For fans of: Cane Hill, Darke Complex, Harm’s Way
‘Encased In Chrome’ by Trench is released on 18th March on New Damage Records.
A Human Reaction
The downfall of so many young acts finding a pandemic-shaped launchpad for themselves is how much of the music can struggle to exist outside of that context. The notion of the lockdown album has already undergone its cycle of lauding into lambasting in seemingly record time, as what appeared to be a well of themes of loneliness and emotional instability either hasn’t been utilised with much individualistic gusto, or hasn’t been as deep as it seemed.
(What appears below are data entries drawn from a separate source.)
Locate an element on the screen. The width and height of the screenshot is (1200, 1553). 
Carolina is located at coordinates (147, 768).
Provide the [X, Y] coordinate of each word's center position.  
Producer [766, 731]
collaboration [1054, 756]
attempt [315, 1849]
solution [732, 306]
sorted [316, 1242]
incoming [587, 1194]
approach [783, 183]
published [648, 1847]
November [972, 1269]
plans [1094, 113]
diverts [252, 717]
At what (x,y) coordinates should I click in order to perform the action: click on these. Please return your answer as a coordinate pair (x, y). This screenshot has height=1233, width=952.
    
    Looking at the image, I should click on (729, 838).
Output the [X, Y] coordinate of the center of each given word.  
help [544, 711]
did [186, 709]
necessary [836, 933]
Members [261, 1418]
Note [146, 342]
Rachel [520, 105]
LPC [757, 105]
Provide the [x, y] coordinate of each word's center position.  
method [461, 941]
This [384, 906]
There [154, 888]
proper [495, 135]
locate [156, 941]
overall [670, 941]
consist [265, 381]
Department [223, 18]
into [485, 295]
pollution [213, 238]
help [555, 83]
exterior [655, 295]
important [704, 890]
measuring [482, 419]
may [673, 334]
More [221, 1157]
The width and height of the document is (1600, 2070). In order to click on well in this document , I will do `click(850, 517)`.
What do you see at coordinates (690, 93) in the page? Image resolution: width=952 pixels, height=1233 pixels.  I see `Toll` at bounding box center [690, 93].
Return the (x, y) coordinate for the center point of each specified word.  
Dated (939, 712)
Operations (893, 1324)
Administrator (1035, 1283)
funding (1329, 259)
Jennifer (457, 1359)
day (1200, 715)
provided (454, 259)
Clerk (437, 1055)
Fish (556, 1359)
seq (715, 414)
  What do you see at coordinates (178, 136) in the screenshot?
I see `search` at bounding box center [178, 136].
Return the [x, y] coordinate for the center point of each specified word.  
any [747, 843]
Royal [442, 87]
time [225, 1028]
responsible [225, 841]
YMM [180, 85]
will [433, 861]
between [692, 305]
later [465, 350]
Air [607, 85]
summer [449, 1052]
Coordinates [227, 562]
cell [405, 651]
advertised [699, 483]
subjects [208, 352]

Which circles around to the new EP from Lazy Queen, and how they end up showing that ‘ostensible engagement’ is probably the best way to paper over some of those cracks. They get there through interludes between each track, as a way of scene-setting for Henrik Gacía Søberg to bring out their uncertainty in a more direct, less ‘fashioned’ way. Impressively, it doesn’t hinder the flow much either, given that Lazy Queen’s brand of indie-punk is already built on big, emotional extremities, and this is simply a faster way of getting to them. It does make it look a bit more padded than it is—of the eight tracks here, half are interludes or instrumentals—but even so, it’s not that great of a blockage to some pretty choice indie-rock. Søberg is definitely the star here, with a vocal timbre that has the vamping austerity of Davey Havok, paired with buoyant, 2000s-esque indie and a sharper, brighter synth bezel to elevate it. The band unquestionably know how to craft a sticky melody to go with it too, in the punk-adjacent fizzes of Bed/Head and Alcohol, or the plainly massive alt-rock banger Leech. What’s more, the conscious effort to avoid being bogged down by pandemic ennui makes it all the more refreshing, in how surging forth and cutting through the loneliness works wonders in making these songs pop, even if the omnipresent shadow of it continues to loom in the back. Brightness and passion does prevail though, in what ranks among the strongest EPs this year at balancing out thematic resonance with pure, adrenalised energy, and what feels like Lazy Queen hitting their highest peak to date. Really good stuff here; put them in front of the right crowd, and Lazy Queen will absolutely fly, no doubt about it.
For fans of: Dreamcar, Spielbergs, Sunshine Frisbee Laserbeam
‘A Human Reaction’ by Lazy Queen is released on 18th March on Icons Creating Evil Art.